The SampleSuccGauss() modification is based on performing the UKI quadratures over the successful sigma points. Consider the set of off-center sigma points $\{\hat{\theta}\} = \{\hat{\theta}_s\} \cup \{\hat{\theta}_f\}$ where $\hat{\theta}_{s}^{(j)}$, $j=1, \dots, J_s$ are successful members and $\hat{\theta}_{f}^{(k)}$ are not.
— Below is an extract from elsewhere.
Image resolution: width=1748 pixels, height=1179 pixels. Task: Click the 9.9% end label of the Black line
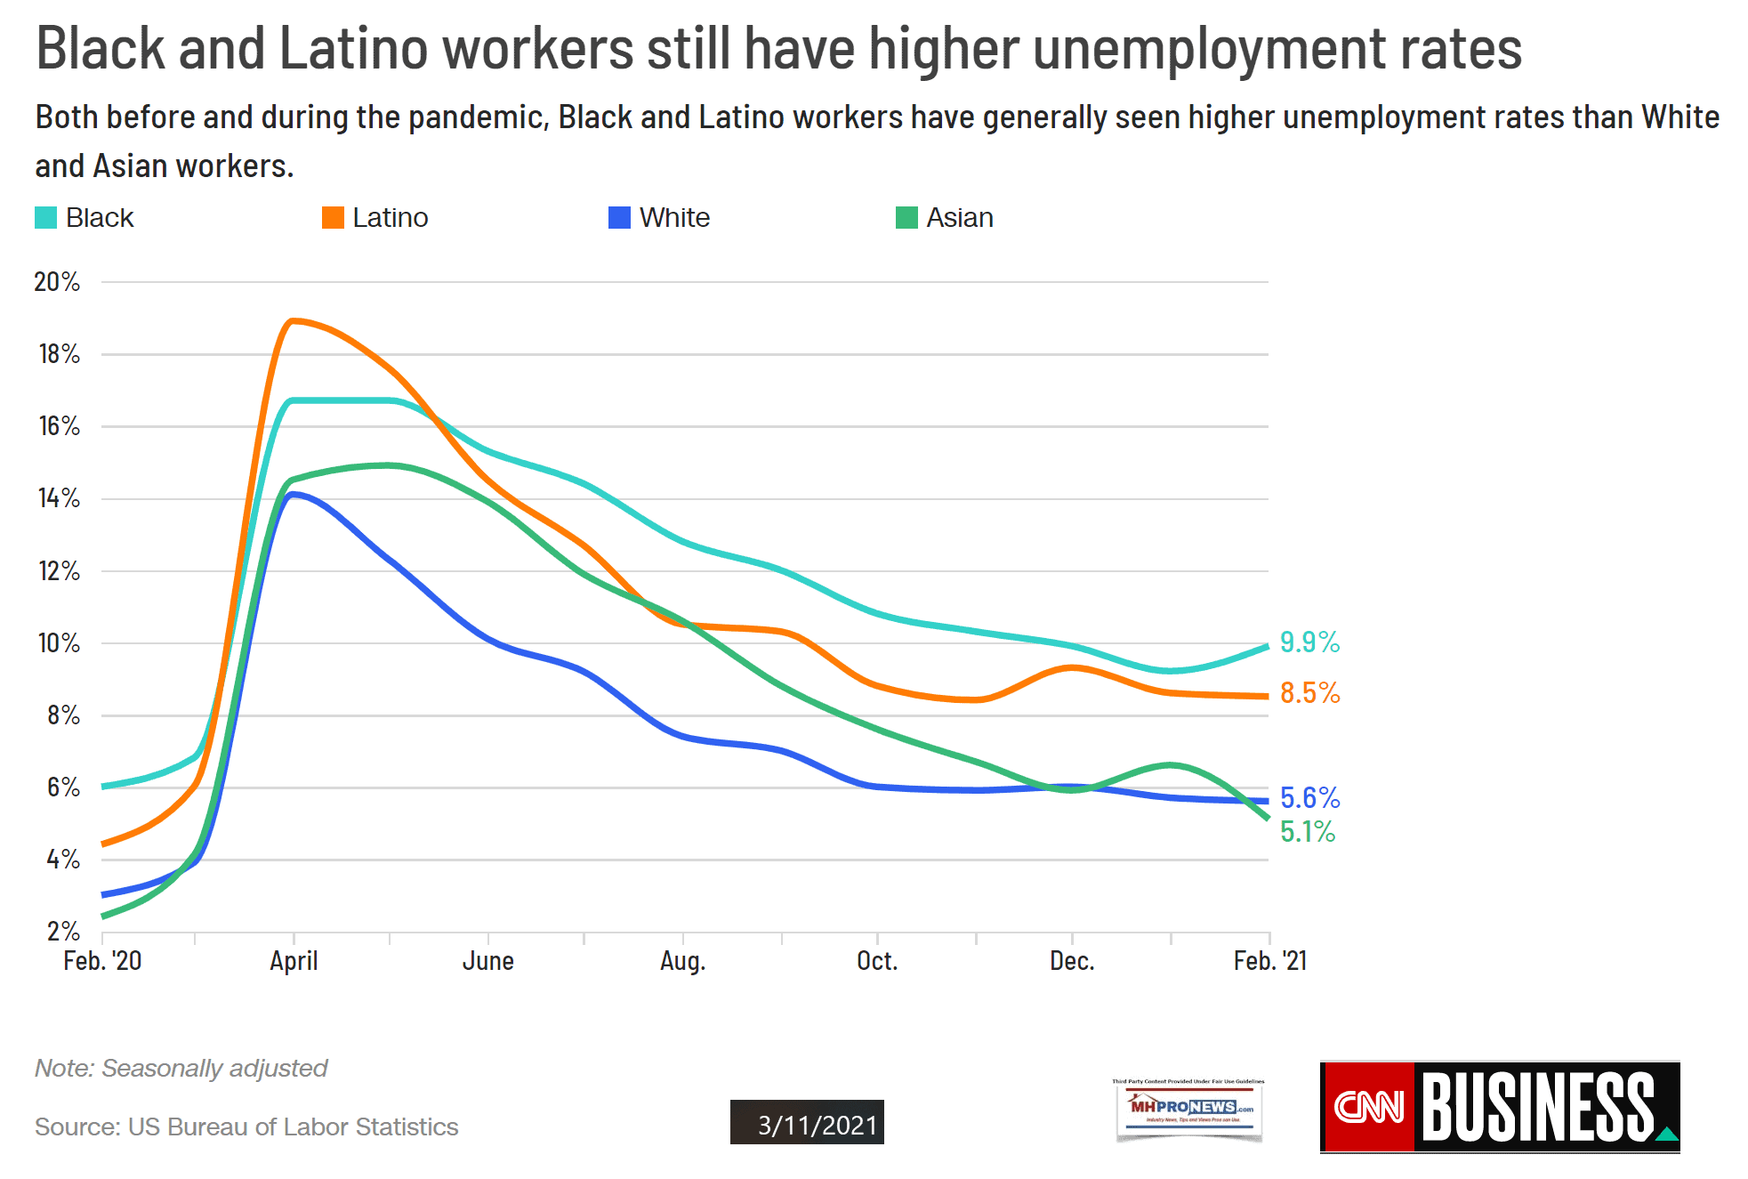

For ease of notation, consider an ordering of $\{\hat{\theta}\}$ such that $\{\hat{\theta}_s\}$ are its first $J_s$ elements, and note that we deal with the central point $\hat{\theta}^{(0)}$ separately. We estimate the covariances $\mathrm{Cov}_q(\mathcal{G}_n, \mathcal{G}_n)$ and $\mathrm{Cov}_q(\theta_{n}, \mathcal{G}_n)$ from the successful ensemble,

\[ \tag{1} \mathrm{Cov}_q(\theta_n, \mathcal{G}_n) \approx \sum_{j=1}^{J_s}w_{s,j} (\hat{\theta}_{s, n}^{(j)} - \bar{\theta}_{s,n})(\mathcal{G}(\hat{\theta}_{s, n}^{(j)}) - \bar{\mathcal{G}}_{s,n})^T,\]

\[ \tag{2} \mathrm{Cov}_q(\mathcal{G}_n, \mathcal{G}_n) \approx \sum_{j=1}^{J_s}w_{s,j} (\mathcal{G}(\hat{\theta}_{s, n}^{(j)}) - \bar{\mathcal{G}}_{s,n})(\mathcal{G}(\hat{\theta}_{s, n}^{(j)}) - \bar{\mathcal{G}}_{s,n})^T,\]

where the weights at each successful sigma point are scaled up, to preserve the sum of weights,

\[ w_{s,j} = \left(\dfrac{\sum_{i=1}^{2p} w_i}{\sum_{k=1}^{J_s} w_k}\right)w_j.\]

In equations (1) and (2), the means $\bar{\theta}_{s,n}$ and $\bar{\mathcal{G}}_{s,n}$ must be modified from the original formulation if the central point $\hat{\theta}^{(0)}=m_n$ results in model failure. If this is the case, then an average is taken across the other (successful) ensemble members

\[ \bar{\theta}_{s,n} = \dfrac{1}{J_s}\sum_{j=1}^{J_s}\hat{\theta}_{s, n}^{(j)}, \qquad \bar{\mathcal{G}}_{s,n} = \dfrac{1}{J_s}\sum_{j=1}^{J_s}\mathcal{G}(\hat{\theta}_{s, n}^{(j)}).\]